Women journalists in the Pacific are mobilising to work together against gender discrimination in male dominated workplaces.
A US state governor is taking Meta (owner of Instagram, Facebook, and WhatsApp) to court. He alleges Meta is “the world’s single largest marketplace for paedophiles”.
Solomon Islands
Shama Maemae has become the first female FIFA-accredited referee in the Solomon Islands.
South Korea
A bachelor time bomb is about to go off:
Following a historic 30-year-long imbalance in the male-to-female sex ratio at birth, young men far outnumber young women in the country.
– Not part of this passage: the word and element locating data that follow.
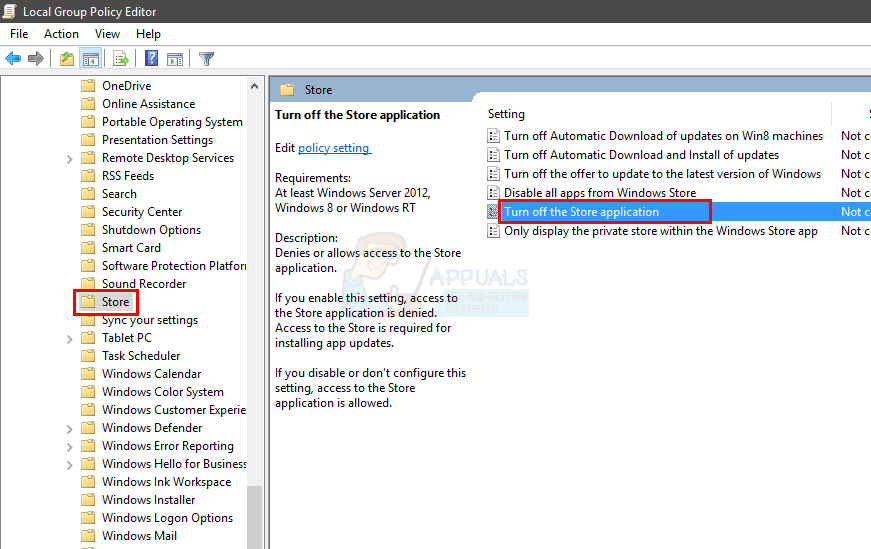Go up one level with folder icon
Viewport: 871px width, 549px height.
tap(67, 58)
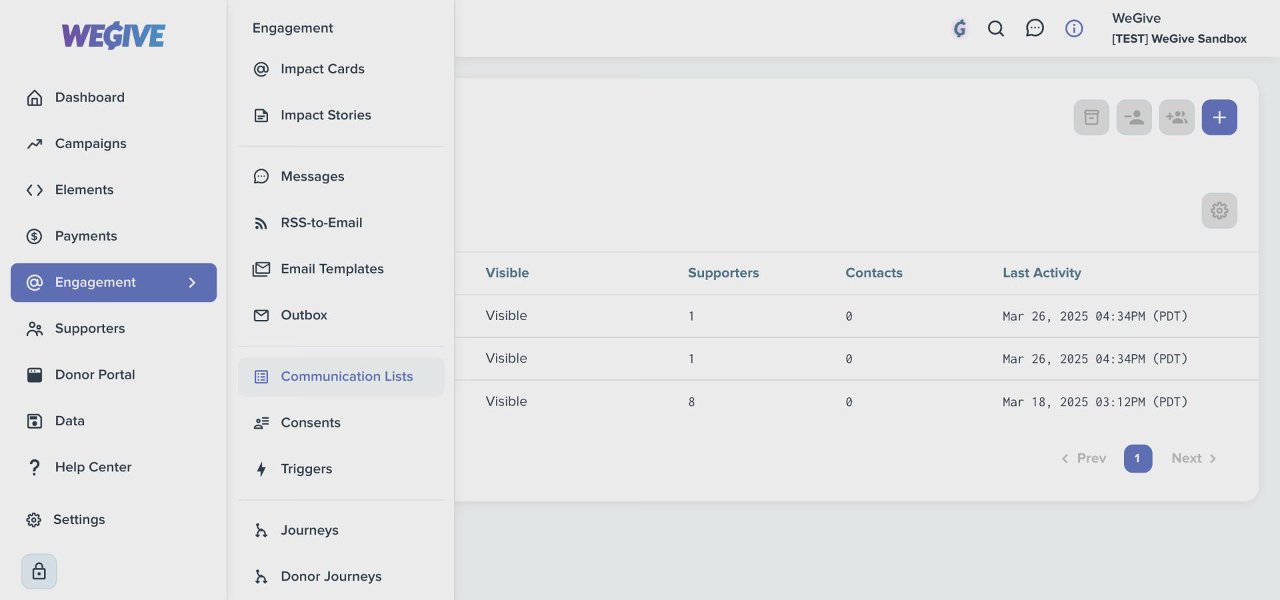Image resolution: width=1280 pixels, height=600 pixels.
Task: Open table settings gear icon
Action: [x=1219, y=211]
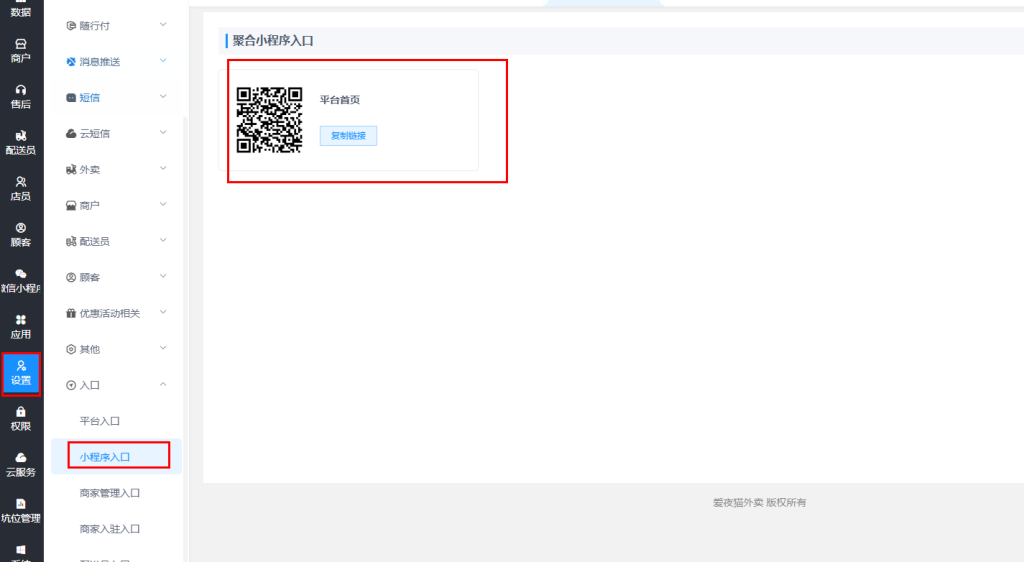
Task: Open 坑位管理 in the sidebar
Action: [21, 510]
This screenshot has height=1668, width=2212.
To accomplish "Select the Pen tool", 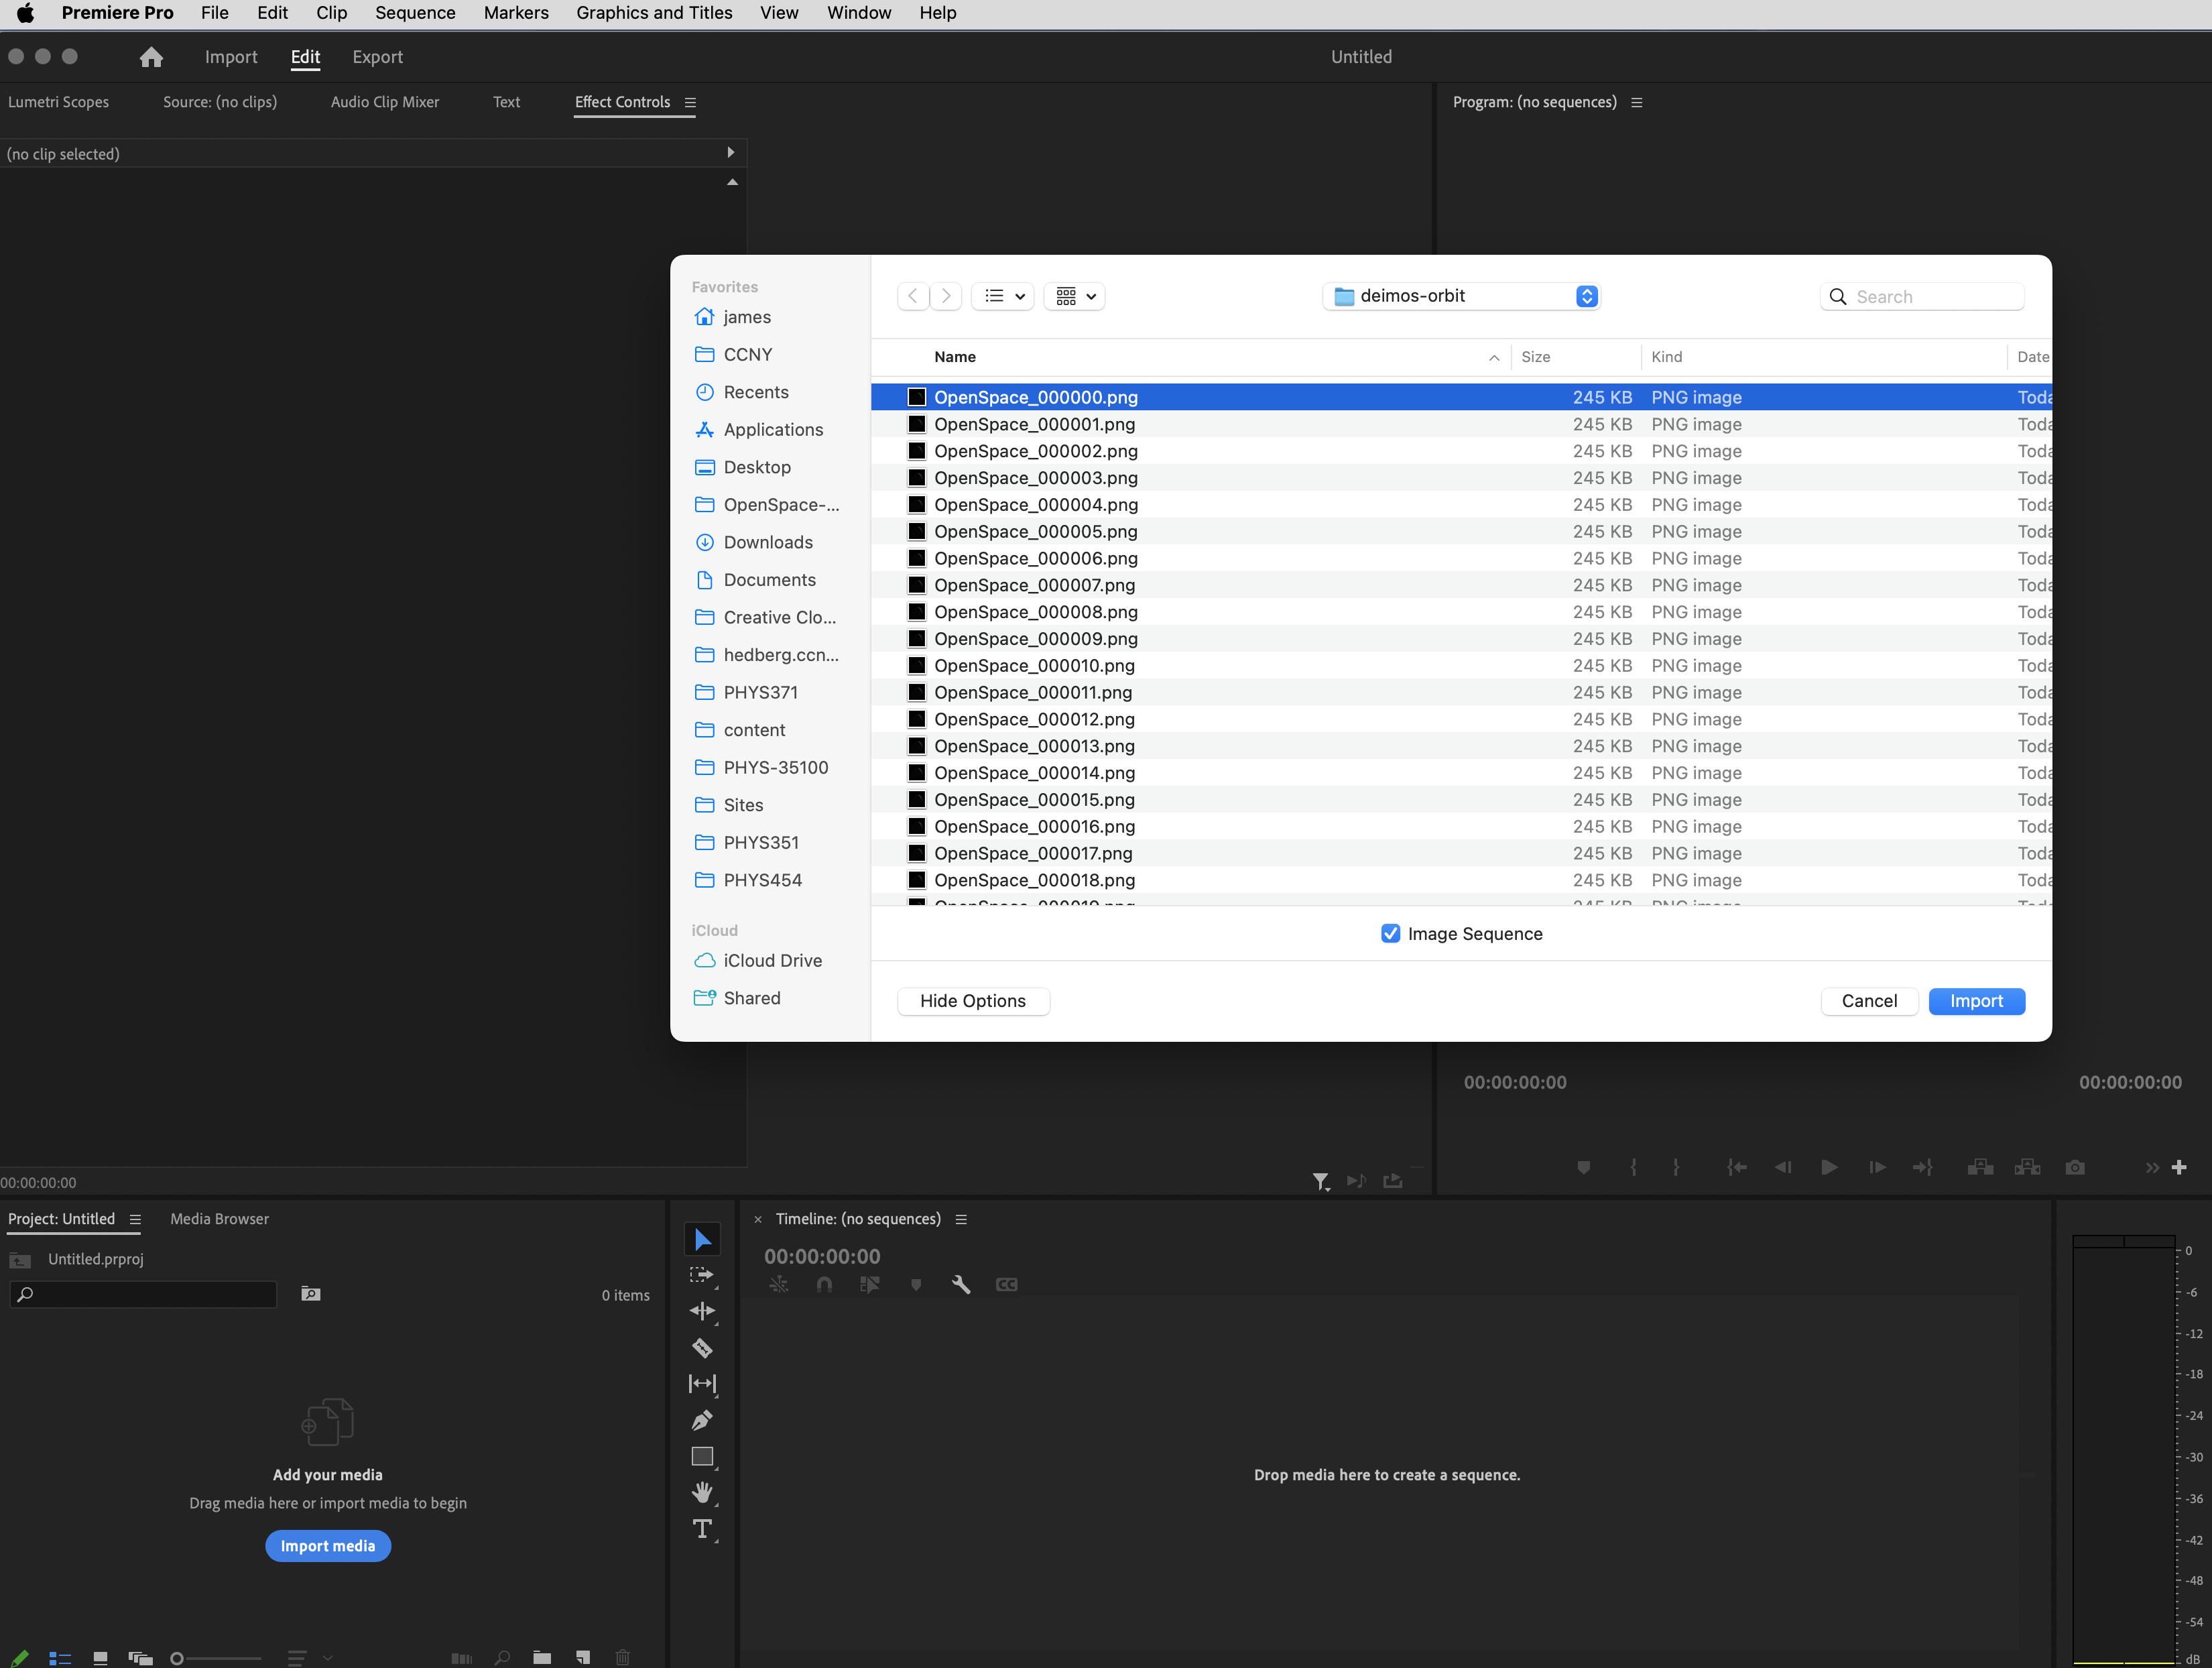I will 702,1420.
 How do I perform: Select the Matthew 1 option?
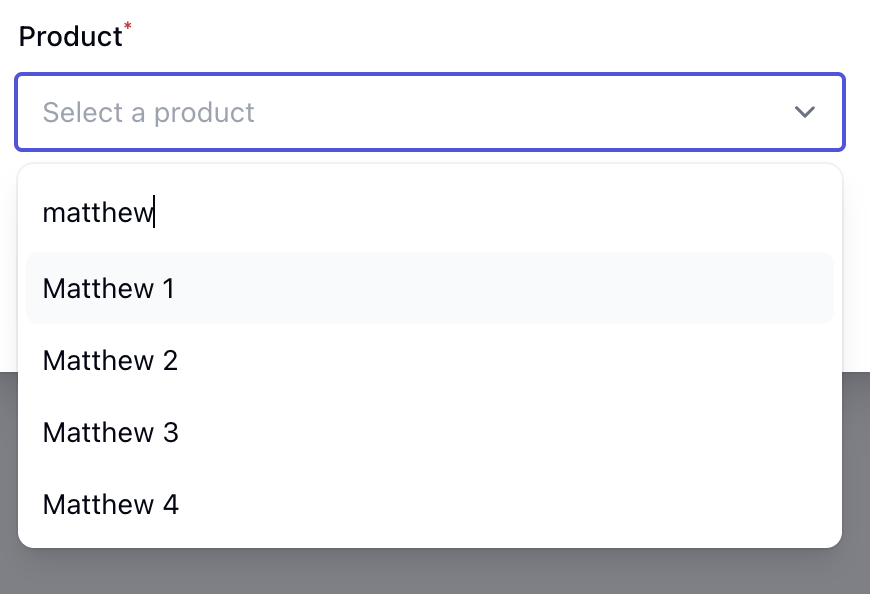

As a result, some 700,000 to 800,000 “extra” South Korean boys born since the mid-1980s may not be able to find South Korean girls to marry.
Related: An increasing number of South Korean men are looking for brides in Vietnam.
Sri Lanka
Job losses are hitting Sri Lankans working in Oman, leading to protests outside the Sri Lankan embassy there. The workers are demanding their government help bring them home, but the government argues they have no responsibility to do so, because the migrant workers arrived on tourist visas.
Taiwan
A record percentage of new fathers applied for paternity leave in 2022 following the passage of higher subsidies the year before, an annual report has revealed.
Tonga
Until recently no Tongan woman had ever played professional soccer, but now defender Laveni Vaka is poised to make her debut in a new National Women's Soccer League team in the United States.